- Developer: Qbik New Zealand Limited
- Release: 5 October 1995
- Stable release: 9.4.10 / 4 August 2026; 8 days ago
- Operating system: Microsoft Windows
- Platform: x64
- Available in: English, Japanese, Russian
- Type: Proxy serverRouterFirewallAntivirus programVPN ServerWeb cacheMail Server
- License: Proprietary commercial software, free for 10 users
- Website: www.wingate.com

= WinGate =

Proxy, email and internet server

WinGate is an integrated multi-protocol proxy server, email server and internet gateway from Qbik New Zealand Limited in Auckland. It was first released in October 1995, and began as a re-write of SocketSet, a product that had been previously released in prototype form by Adrien de Croy.

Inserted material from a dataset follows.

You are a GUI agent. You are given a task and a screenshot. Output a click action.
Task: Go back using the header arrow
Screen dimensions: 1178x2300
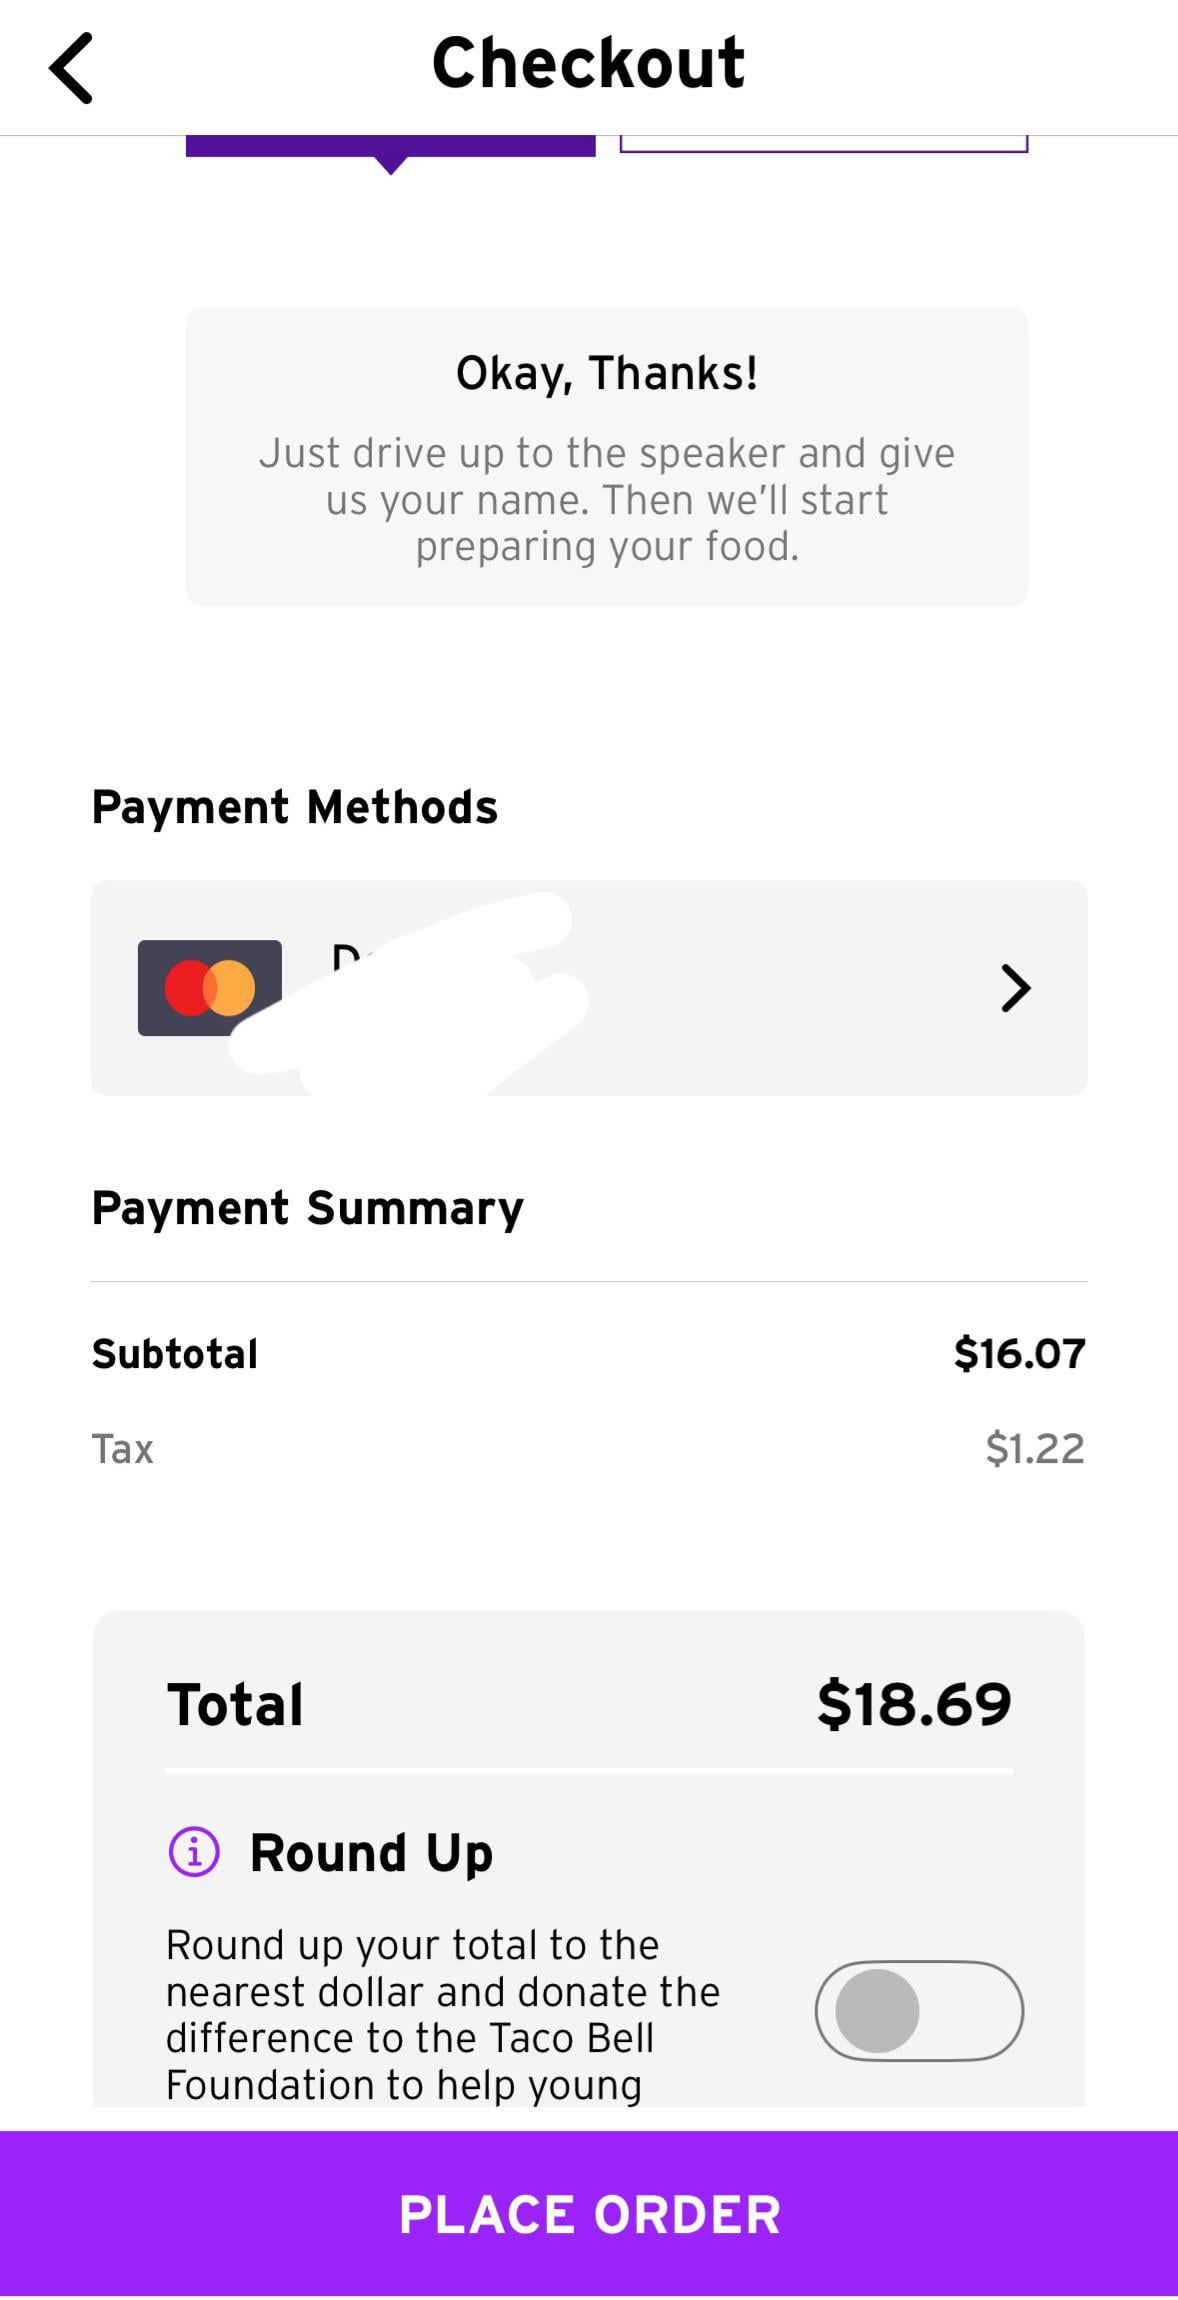pos(71,68)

WinGate proved popular, and by the mid- to late 1990s, WinGate was used in homes and small businesses that needed to share a single Internet connection between multiple networked computers. The introduction of Internet Connection Sharing in Windows 98, combined with increasing availability of cheap NAT-enabled routers, forced WinGate to evolve to provide more than just internet connection sharing features. Today, focus for WinGate is primarily access control, email server, caching, reporting, bandwidth management and content filtering.

WinGate comes in three versions, Standard, Professional and Enterprise. The Enterprise edition also provides an easily configured virtual private network system, which is also available separately as WinGate VPN. Licensing is based on the number of concurrently connected users, and a range of license sizes are available. Multiple licenses can also be aggregated.

The current version of WinGate is version 9.4.10 and was released on August 4th, 2026.

==Notoriety==
Versions of WinGate prior to 2.1d (1997) shipped with an insecure default configuration that - if not secured by the network administrator - allowed untrusted third parties to proxy network traffic through the WinGate server. This made open WinGate servers common targets of crackers looking for anonymous redirectors through which to attack other systems. While WinGate was by no means the only exploited proxy server, its wide popularity amongst users with little experience administering networks made it almost synonymous with open SOCKS proxies in the late 1990s. Furthermore, since a restricted (two users) version of the product was freely available without registration, contacting all WinGate users to notify of security issues was impossible, and therefore even long after the security problems were resolved there were still many insecure installations in use.

Some versions of the Sobig worm installed an unlicensed copy of WinGate 5 in a deliberately insecure configuration to be used by spammers. These installations used non-standard ports for SOCKS and WinGate remote control and so in general did not interfere with other software running on the infected host computer. This resulted in some antivirus software incorrectly identifying WinGate as malware and removing it.